3. Een gerechtsdeurwaarder voegt een kandidaat-gerechtsdeurwaarder, met goedkeuring van Onze Minister, als zodanig aan zich toe. De goedkeuring van Onze Minister wordt steeds verleend voor de periode van maximaal een jaar.
4. Bij verordening worden regels gesteld met betrekking tot de inrichting van de stage, de beoordeling van de werkzaamheden van de kandidaat-gerechtsdeurwaarder, verdere kwalificaties in het kader van de beroepsbekwaamheid en de rechten en verplichtingen van de kandidaat-gerechtsdeurwaarder en de gerechtsdeurwaarder aan wie hij is toegevoegd.
V
Na artikel 25 worden de volgende artikelen ingevoegd:
1. Een erkenning van een opleiding als bedoeld in artikel 25, eerste lid, wordt alleen verleend indien het opleidingsplan van een instelling aan bij of krachtens algemene maatregel van bestuur gestelde eisen voldoet. Deze eisen kunnen betrekking hebben op:
a. de duur en de inrichting van de opleiding, waaronder de opleidingsstage;
b. de toelating tot de opleiding;
c. de organisatie en exploitatie van de opleiding;
d. de examens en de rechtsbescherming van de cursisten; en
e. het in rekening brengen van een financiële bijdrage aan degene die de opleiding volgt.
2. De erkenning kan worden ingetrokken indien:
a. de erkenning is verleend op grond van onjuiste gegevens;
b. de opleider geen of onvoldoende uitvoering geeft aan het opleidingsplan; of
c. de opleider niet voldoet aan de bij of krachtens wet gestelde regels.
3. Bij of krachtens algemene maatregel van bestuur worden nadere regels gesteld met betrekking tot de aanvraag van een erkenning en de besluitvorming daarover.

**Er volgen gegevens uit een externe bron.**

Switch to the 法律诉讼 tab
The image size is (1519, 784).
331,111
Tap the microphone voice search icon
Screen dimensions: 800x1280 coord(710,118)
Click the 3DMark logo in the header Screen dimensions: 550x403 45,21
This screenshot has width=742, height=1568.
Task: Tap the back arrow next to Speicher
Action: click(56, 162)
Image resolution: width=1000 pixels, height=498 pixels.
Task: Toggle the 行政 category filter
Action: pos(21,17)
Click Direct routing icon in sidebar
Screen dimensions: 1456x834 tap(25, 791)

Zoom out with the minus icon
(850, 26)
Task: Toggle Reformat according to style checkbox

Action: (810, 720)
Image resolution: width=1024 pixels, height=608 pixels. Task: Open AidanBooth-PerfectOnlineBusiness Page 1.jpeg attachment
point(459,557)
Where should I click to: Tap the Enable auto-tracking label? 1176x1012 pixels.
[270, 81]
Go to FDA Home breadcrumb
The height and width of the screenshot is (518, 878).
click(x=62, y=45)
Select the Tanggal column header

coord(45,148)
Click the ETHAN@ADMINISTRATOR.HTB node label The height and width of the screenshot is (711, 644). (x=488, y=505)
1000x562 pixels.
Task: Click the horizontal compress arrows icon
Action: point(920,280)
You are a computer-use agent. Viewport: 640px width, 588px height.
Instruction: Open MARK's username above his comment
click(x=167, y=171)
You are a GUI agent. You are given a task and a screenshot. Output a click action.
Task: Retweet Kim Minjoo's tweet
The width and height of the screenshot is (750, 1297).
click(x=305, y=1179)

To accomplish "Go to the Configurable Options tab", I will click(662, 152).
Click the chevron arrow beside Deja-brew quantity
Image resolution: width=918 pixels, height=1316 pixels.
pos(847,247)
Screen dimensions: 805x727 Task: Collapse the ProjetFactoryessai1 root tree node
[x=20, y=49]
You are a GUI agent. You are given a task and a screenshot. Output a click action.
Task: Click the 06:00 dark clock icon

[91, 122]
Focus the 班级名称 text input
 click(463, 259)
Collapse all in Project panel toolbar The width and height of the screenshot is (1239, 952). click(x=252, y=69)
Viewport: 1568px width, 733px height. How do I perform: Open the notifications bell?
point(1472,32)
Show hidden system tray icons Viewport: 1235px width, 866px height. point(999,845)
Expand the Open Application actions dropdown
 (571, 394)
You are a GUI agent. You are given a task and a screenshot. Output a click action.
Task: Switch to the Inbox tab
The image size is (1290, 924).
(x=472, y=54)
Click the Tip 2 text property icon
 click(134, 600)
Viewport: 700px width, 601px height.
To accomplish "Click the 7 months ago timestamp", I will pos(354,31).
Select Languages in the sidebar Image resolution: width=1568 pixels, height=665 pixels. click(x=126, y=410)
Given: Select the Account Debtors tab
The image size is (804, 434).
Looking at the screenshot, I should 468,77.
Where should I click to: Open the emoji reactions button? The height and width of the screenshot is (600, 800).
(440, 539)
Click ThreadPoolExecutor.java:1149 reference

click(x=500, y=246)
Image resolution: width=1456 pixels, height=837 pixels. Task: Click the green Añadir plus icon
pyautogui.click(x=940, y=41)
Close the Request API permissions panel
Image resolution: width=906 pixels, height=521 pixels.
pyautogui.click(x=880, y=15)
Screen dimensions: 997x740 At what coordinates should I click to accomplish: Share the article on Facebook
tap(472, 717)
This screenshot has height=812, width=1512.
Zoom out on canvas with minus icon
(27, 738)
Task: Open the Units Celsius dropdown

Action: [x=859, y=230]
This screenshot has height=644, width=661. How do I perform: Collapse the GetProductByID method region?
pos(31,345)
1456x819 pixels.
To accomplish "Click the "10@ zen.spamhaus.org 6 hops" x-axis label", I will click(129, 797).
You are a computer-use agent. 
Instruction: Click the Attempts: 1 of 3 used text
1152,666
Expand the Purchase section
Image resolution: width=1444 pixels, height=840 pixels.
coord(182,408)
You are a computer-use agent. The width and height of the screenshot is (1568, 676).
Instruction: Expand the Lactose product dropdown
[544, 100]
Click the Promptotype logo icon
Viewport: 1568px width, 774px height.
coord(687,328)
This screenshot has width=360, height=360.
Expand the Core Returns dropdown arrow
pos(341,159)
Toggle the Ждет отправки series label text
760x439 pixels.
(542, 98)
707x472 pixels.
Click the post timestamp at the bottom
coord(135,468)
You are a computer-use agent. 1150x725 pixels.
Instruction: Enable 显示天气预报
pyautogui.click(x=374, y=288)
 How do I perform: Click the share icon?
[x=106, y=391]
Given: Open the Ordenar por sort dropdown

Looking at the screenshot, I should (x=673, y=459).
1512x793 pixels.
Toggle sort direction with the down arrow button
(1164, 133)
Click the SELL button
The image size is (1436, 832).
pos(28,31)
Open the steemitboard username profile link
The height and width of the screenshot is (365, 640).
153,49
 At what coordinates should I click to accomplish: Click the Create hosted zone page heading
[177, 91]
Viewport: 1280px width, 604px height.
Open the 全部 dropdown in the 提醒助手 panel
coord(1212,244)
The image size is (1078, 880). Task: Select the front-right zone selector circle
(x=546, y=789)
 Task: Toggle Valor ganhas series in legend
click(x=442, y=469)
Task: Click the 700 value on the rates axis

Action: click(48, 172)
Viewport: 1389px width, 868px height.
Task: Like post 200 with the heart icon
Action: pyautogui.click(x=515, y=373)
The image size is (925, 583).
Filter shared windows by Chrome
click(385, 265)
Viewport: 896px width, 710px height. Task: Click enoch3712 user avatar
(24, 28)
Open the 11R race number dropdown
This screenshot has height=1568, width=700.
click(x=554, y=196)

Bij of krachtens algemene maatregel van bestuur kan een commissie worden ingesteld die belast is met de behandeling van beroepschriften van cursisten en stagiairs en met advisering over de opleiding.
1. Het verzoek om goedkeuring van de toevoeging van een kandidaat-gerechtsdeurwaarder, bedoeld in artikel 25, derde lid, wordt gedaan door de gerechtsdeurwaarder en de beoogd kandidaat-gerechtsdeurwaarder gezamenlijk en bevat:
a. de naam, voornamen en datum van geboorte van de beoogd kandidaat-gerechtsdeurwaarder;
b. de naam, voornamen en plaats van vestiging van de gerechtsdeurwaarder;
c. indien de beoogd kandidaat-gerechtsdeurwaarder reeds eerder als kandidaat-gerechtsdeurwaarder werkzaam was: het tijdvak van deze werkzaamheden en de naam en de plaats van vestiging van de gerechtsdeurwaarder aan wie hij laatst was toegevoegd;
d. een verklaring van het bestuur van de KBvG, waaruit blijkt of aan de beoogd kandidaat-gerechtsdeurwaarder, respectievelijk de gerechtsdeurwaarder aan wie wordt toegevoegd, dan wel eerder was toegevoegd, een maatregel als bedoeld in de artikelen 43 of 49 is opgelegd, en zo ja, welke.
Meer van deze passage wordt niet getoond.